• [Prompt] Each line of the data holding "sidebar" should be found and copied.

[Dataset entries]

........

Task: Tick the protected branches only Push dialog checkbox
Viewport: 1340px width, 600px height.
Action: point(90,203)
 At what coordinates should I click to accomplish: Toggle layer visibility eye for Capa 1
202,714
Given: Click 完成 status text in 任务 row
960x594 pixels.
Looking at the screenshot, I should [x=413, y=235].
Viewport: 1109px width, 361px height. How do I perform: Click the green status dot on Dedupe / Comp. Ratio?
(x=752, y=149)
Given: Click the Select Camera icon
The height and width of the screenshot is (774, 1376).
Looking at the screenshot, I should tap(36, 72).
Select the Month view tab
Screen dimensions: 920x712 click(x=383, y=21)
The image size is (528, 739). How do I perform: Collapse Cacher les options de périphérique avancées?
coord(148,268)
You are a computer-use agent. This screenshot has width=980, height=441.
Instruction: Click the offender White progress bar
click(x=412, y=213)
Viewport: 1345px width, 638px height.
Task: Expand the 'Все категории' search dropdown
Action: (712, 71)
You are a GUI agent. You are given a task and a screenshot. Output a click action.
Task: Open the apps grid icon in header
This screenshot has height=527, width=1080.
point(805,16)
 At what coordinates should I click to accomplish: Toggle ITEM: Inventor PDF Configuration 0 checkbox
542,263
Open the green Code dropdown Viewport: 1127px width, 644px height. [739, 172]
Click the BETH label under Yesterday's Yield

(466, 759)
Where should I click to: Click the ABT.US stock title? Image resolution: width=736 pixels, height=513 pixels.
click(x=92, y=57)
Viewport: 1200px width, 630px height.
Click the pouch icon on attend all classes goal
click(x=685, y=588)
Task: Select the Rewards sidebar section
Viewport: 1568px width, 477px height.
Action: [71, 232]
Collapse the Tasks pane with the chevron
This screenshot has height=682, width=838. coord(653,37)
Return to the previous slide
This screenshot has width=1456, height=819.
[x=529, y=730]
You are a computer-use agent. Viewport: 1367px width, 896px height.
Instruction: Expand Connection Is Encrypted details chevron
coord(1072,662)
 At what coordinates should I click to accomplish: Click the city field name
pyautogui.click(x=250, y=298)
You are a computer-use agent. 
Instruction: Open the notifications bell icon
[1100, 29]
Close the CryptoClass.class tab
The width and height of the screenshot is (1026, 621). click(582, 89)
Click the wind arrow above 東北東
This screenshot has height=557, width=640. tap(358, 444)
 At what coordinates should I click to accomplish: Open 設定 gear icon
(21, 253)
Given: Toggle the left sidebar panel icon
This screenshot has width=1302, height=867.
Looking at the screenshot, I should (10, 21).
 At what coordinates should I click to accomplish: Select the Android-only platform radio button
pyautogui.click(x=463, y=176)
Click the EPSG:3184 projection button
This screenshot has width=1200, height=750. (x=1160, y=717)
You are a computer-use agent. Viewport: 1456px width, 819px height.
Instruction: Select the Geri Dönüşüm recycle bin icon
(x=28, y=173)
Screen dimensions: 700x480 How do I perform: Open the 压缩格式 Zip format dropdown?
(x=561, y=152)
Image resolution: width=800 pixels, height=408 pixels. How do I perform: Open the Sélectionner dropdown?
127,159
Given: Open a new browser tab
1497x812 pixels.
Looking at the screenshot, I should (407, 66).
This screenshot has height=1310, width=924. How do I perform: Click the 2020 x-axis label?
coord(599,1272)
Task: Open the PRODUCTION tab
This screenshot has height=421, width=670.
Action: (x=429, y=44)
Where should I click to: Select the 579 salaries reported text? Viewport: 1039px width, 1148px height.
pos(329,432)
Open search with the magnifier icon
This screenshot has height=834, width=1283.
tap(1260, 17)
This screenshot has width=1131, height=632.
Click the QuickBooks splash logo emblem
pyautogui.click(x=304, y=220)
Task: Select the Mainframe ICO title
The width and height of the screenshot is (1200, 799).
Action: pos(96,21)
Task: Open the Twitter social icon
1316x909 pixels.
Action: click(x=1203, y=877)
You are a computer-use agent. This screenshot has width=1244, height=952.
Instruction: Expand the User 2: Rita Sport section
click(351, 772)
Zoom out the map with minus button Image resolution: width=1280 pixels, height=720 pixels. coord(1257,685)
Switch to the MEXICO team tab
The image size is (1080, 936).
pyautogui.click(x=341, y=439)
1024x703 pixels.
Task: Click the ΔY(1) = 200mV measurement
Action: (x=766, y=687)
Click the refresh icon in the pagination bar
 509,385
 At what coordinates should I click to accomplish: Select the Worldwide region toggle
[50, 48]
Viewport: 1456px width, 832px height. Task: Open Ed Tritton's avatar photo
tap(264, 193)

........

• [Exercise answer]
Task: Select the Rewards sidebar section
Given: Toggle the left sidebar panel icon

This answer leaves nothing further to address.